» Direction
Rewrite the listing from the line containing "Open 通知设置 in" through the line containing "will pyautogui.click(x=962, y=44).", with "sidebar" changed to "side panel" and everything else left as is.

» Data supplied

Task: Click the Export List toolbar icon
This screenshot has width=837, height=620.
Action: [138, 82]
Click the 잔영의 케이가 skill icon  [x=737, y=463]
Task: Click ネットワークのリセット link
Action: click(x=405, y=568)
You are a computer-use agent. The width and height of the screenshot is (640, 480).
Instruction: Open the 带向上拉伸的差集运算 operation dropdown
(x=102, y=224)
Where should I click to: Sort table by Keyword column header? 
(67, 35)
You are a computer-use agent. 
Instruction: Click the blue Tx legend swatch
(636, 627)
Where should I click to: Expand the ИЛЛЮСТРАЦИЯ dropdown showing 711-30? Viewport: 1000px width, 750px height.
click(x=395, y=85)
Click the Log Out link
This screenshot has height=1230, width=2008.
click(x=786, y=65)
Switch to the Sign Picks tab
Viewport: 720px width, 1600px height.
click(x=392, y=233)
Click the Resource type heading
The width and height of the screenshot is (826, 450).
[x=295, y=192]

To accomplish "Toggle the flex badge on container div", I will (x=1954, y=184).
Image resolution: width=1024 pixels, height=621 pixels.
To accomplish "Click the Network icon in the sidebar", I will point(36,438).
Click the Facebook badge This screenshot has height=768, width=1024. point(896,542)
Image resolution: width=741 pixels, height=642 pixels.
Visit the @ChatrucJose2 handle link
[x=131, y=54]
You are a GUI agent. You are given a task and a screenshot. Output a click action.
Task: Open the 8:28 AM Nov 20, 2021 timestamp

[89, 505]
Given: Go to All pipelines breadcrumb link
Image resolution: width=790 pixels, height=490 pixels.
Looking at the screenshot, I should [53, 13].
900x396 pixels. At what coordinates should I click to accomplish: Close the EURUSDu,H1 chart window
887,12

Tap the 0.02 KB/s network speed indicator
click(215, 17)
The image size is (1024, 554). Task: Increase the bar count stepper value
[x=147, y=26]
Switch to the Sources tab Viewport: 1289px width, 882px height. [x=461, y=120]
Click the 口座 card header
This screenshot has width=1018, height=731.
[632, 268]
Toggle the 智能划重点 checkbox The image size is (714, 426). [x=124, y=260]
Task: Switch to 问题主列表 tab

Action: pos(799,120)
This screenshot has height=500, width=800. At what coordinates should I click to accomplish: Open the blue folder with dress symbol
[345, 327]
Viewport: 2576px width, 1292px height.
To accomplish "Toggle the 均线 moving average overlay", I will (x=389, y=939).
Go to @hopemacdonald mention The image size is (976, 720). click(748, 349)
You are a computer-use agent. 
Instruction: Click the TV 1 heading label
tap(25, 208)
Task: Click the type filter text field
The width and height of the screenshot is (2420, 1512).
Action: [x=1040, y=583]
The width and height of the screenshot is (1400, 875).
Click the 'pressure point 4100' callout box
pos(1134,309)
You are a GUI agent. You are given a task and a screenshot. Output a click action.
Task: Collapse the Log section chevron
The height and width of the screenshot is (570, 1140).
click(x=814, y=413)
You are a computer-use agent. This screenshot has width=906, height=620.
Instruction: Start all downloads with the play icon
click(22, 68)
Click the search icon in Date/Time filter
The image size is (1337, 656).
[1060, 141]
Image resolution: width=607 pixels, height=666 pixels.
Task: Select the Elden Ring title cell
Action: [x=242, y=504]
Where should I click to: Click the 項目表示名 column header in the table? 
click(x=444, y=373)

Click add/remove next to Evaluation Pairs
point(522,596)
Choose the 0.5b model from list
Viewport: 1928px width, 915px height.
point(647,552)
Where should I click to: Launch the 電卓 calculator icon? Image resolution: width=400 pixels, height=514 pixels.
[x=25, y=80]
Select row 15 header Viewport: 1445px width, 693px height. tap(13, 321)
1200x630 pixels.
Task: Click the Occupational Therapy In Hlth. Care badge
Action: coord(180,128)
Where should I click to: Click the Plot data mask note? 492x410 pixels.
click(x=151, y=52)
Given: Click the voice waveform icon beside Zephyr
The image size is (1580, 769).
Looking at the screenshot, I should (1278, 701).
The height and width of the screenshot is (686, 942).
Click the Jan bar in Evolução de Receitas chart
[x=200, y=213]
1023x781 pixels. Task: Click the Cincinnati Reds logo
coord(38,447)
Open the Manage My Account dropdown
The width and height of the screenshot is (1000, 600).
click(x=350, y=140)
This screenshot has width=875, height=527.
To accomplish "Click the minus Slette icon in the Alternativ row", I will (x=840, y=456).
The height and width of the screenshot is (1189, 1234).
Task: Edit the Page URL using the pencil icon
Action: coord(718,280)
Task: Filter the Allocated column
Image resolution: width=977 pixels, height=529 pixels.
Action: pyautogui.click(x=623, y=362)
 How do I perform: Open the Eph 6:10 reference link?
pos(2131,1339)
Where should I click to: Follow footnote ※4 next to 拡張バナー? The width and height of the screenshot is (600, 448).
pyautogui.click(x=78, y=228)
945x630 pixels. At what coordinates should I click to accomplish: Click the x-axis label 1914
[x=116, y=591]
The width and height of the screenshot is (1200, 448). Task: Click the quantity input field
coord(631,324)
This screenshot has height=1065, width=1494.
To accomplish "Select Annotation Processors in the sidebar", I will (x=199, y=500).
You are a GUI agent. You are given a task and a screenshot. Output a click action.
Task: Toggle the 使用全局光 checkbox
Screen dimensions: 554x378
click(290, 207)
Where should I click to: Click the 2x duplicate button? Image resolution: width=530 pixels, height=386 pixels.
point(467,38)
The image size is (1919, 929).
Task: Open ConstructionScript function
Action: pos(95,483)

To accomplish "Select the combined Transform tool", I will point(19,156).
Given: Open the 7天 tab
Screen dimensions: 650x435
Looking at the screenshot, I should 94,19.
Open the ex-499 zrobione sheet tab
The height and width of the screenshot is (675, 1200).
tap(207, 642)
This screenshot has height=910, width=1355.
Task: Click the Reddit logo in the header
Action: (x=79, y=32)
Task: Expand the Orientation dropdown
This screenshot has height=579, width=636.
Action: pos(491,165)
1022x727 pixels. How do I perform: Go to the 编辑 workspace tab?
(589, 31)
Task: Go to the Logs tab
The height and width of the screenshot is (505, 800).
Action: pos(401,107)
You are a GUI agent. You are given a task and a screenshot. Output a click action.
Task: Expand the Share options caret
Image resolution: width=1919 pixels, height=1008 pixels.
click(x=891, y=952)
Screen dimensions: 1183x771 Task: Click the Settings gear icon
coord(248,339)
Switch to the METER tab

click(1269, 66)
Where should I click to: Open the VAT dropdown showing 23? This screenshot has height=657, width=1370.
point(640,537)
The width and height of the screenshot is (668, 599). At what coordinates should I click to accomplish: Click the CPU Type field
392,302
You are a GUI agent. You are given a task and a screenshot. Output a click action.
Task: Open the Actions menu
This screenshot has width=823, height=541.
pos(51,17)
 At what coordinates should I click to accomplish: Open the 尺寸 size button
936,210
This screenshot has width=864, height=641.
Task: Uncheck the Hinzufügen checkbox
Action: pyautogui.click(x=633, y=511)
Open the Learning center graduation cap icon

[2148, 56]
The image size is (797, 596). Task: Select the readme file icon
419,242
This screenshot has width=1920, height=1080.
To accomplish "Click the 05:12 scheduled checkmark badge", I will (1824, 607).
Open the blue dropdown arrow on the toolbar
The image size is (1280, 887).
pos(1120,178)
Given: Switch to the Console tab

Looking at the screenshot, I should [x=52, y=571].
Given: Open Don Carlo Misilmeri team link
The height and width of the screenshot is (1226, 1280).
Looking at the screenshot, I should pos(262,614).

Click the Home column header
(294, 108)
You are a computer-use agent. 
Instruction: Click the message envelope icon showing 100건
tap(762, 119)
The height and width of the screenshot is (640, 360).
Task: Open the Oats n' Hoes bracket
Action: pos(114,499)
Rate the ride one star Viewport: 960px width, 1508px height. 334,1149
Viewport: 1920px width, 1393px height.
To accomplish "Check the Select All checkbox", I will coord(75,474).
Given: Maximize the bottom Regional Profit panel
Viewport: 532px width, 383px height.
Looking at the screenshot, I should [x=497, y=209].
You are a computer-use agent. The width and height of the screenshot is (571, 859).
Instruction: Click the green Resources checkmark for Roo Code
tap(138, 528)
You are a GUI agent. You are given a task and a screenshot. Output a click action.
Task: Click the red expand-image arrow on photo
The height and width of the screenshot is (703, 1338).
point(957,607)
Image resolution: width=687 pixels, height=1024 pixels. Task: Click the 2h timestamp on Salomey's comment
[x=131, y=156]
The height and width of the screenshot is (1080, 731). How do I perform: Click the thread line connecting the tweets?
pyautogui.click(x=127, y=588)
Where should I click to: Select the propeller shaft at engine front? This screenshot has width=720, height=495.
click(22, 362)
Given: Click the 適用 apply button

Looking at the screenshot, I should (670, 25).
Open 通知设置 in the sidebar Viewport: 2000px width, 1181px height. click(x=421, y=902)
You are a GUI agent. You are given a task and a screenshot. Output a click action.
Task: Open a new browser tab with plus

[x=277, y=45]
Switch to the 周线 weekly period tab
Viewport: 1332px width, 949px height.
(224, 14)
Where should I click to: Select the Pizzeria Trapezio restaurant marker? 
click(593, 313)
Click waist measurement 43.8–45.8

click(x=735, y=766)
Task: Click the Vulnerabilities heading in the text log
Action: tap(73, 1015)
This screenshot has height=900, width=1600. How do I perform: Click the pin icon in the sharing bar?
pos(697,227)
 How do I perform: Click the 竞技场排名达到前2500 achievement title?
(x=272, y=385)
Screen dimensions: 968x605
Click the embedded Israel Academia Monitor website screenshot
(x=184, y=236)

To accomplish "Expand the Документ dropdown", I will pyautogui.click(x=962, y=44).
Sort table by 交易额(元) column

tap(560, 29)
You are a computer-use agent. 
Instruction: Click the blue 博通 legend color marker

» The completed task
Open 通知设置 in the side panel Viewport: 2000px width, 1181px height. click(x=421, y=902)
You are a GUI agent. You are given a task and a screenshot. Output a click action.
Task: Open a new browser tab with plus

[x=277, y=45]
Switch to the 周线 weekly period tab
Viewport: 1332px width, 949px height.
(224, 14)
Where should I click to: Select the Pizzeria Trapezio restaurant marker? 
click(593, 313)
Click waist measurement 43.8–45.8

click(x=735, y=766)
Task: Click the Vulnerabilities heading in the text log
Action: tap(73, 1015)
This screenshot has height=900, width=1600. How do I perform: Click the pin icon in the sharing bar?
pos(697,227)
 How do I perform: Click the 竞技场排名达到前2500 achievement title?
(x=272, y=385)
Screen dimensions: 968x605
Click the embedded Israel Academia Monitor website screenshot
(x=184, y=236)

To accomplish "Expand the Документ dropdown", I will pyautogui.click(x=962, y=44).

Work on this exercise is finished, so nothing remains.